Dataset rows:
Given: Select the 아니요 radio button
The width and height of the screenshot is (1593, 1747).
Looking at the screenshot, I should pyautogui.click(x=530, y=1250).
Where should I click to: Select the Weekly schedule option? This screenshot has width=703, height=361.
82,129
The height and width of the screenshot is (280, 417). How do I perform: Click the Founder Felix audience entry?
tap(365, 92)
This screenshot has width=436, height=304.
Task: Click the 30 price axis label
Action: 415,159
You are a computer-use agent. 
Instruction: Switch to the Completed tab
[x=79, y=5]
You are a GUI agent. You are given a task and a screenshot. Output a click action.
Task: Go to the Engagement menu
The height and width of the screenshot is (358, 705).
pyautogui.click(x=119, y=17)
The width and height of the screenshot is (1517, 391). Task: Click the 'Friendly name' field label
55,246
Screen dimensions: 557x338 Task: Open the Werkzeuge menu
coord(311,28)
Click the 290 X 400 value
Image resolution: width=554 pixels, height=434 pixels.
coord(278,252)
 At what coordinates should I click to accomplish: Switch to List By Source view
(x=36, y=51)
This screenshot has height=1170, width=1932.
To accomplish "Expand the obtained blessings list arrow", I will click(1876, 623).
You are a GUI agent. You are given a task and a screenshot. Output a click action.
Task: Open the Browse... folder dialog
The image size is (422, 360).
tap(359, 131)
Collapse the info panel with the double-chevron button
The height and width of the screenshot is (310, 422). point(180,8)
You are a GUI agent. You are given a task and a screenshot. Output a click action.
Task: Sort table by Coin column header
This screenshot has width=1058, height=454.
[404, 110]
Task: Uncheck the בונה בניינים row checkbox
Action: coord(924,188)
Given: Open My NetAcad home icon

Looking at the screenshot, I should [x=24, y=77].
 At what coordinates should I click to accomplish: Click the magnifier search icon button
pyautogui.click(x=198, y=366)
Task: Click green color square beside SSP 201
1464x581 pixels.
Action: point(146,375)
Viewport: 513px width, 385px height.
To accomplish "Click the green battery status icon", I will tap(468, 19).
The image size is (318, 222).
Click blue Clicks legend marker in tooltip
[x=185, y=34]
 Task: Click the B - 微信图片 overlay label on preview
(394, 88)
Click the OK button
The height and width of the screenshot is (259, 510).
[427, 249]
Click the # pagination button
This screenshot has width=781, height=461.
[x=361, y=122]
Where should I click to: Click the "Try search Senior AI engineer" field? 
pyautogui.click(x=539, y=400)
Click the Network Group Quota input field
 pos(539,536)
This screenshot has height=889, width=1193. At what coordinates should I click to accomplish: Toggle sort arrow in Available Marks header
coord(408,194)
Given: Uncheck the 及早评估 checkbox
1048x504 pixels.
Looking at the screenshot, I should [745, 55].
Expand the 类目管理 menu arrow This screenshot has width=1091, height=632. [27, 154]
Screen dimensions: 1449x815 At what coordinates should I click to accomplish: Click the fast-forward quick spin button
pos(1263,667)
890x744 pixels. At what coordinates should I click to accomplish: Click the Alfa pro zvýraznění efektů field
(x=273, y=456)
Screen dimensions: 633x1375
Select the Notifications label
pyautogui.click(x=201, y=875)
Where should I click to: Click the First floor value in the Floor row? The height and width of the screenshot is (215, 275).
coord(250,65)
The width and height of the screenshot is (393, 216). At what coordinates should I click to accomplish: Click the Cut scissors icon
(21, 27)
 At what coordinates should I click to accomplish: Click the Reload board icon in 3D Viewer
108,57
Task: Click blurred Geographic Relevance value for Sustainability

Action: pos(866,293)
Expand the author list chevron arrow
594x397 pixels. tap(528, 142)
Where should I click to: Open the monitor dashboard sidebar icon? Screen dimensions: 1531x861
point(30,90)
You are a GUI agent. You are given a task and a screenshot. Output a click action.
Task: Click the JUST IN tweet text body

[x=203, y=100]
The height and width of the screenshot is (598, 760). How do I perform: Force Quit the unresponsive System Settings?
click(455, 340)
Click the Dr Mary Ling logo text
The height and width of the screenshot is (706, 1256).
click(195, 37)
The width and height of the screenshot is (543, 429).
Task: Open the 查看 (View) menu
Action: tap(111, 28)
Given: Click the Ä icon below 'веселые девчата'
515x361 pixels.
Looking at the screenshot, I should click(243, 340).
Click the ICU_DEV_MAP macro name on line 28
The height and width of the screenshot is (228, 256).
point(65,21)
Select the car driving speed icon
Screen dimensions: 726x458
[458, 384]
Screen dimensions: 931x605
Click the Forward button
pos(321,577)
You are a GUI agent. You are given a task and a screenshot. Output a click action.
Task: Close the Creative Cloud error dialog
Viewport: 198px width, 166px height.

PROBLEM DETAILS>
Rewrite all of the dataset rows above, replacing "GUI agent" with "screen agent" everywhere and keeping everything else the same.

TASK OUTPUT>
Given: Select the 아니요 radio button
The width and height of the screenshot is (1593, 1747).
Looking at the screenshot, I should pyautogui.click(x=530, y=1250).
Where should I click to: Select the Weekly schedule option? This screenshot has width=703, height=361.
82,129
The height and width of the screenshot is (280, 417). How do I perform: Click the Founder Felix audience entry?
tap(365, 92)
This screenshot has width=436, height=304.
Task: Click the 30 price axis label
Action: 415,159
You are a computer-use agent. 
Instruction: Switch to the Completed tab
[x=79, y=5]
You are a screen agent. You are given a task and a screenshot. Output a click action.
Task: Go to the Engagement menu
The height and width of the screenshot is (358, 705).
pyautogui.click(x=119, y=17)
The width and height of the screenshot is (1517, 391). Task: Click the 'Friendly name' field label
55,246
Screen dimensions: 557x338 Task: Open the Werkzeuge menu
coord(311,28)
Click the 290 X 400 value
Image resolution: width=554 pixels, height=434 pixels.
coord(278,252)
 At what coordinates should I click to accomplish: Switch to List By Source view
(x=36, y=51)
This screenshot has height=1170, width=1932.
To accomplish "Expand the obtained blessings list arrow", I will click(1876, 623).
You are a screen agent. You are given a task and a screenshot. Output a click action.
Task: Open the Browse... folder dialog
The image size is (422, 360).
tap(359, 131)
Collapse the info panel with the double-chevron button
The height and width of the screenshot is (310, 422). point(180,8)
You are a screen agent. You are given a task and a screenshot. Output a click action.
Task: Sort table by Coin column header
This screenshot has width=1058, height=454.
[404, 110]
Task: Uncheck the בונה בניינים row checkbox
Action: coord(924,188)
Given: Open My NetAcad home icon

Looking at the screenshot, I should [x=24, y=77].
 At what coordinates should I click to accomplish: Click the magnifier search icon button
pyautogui.click(x=198, y=366)
Task: Click green color square beside SSP 201
1464x581 pixels.
Action: point(146,375)
Viewport: 513px width, 385px height.
To accomplish "Click the green battery status icon", I will tap(468, 19).
The image size is (318, 222).
Click blue Clicks legend marker in tooltip
[x=185, y=34]
 Task: Click the B - 微信图片 overlay label on preview
(394, 88)
Click the OK button
The height and width of the screenshot is (259, 510).
[427, 249]
Click the # pagination button
This screenshot has width=781, height=461.
[x=361, y=122]
Where should I click to: Click the "Try search Senior AI engineer" field? 
pyautogui.click(x=539, y=400)
Click the Network Group Quota input field
 pos(539,536)
This screenshot has height=889, width=1193. At what coordinates should I click to accomplish: Toggle sort arrow in Available Marks header
coord(408,194)
Given: Uncheck the 及早评估 checkbox
1048x504 pixels.
Looking at the screenshot, I should [745, 55].
Expand the 类目管理 menu arrow This screenshot has width=1091, height=632. [27, 154]
Screen dimensions: 1449x815 At what coordinates should I click to accomplish: Click the fast-forward quick spin button
pos(1263,667)
890x744 pixels. At what coordinates should I click to accomplish: Click the Alfa pro zvýraznění efektů field
(x=273, y=456)
Screen dimensions: 633x1375
Select the Notifications label
pyautogui.click(x=201, y=875)
Where should I click to: Click the First floor value in the Floor row? The height and width of the screenshot is (215, 275).
coord(250,65)
The width and height of the screenshot is (393, 216). At what coordinates should I click to accomplish: Click the Cut scissors icon
(21, 27)
 At what coordinates should I click to accomplish: Click the Reload board icon in 3D Viewer
108,57
Task: Click blurred Geographic Relevance value for Sustainability

Action: pos(866,293)
Expand the author list chevron arrow
594x397 pixels. tap(528, 142)
Where should I click to: Open the monitor dashboard sidebar icon? Screen dimensions: 1531x861
point(30,90)
You are a screen agent. You are given a task and a screenshot. Output a click action.
Task: Click the JUST IN tweet text body

[x=203, y=100]
The height and width of the screenshot is (598, 760). How do I perform: Force Quit the unresponsive System Settings?
click(455, 340)
Click the Dr Mary Ling logo text
The height and width of the screenshot is (706, 1256).
click(195, 37)
The width and height of the screenshot is (543, 429).
Task: Open the 查看 (View) menu
Action: tap(111, 28)
Given: Click the Ä icon below 'веселые девчата'
515x361 pixels.
Looking at the screenshot, I should click(243, 340).
Click the ICU_DEV_MAP macro name on line 28
The height and width of the screenshot is (228, 256).
point(65,21)
Select the car driving speed icon
Screen dimensions: 726x458
[458, 384]
Screen dimensions: 931x605
Click the Forward button
pos(321,577)
You are a screen agent. You are given a task and a screenshot. Output a click action.
Task: Close the Creative Cloud error dialog
Viewport: 198px width, 166px height.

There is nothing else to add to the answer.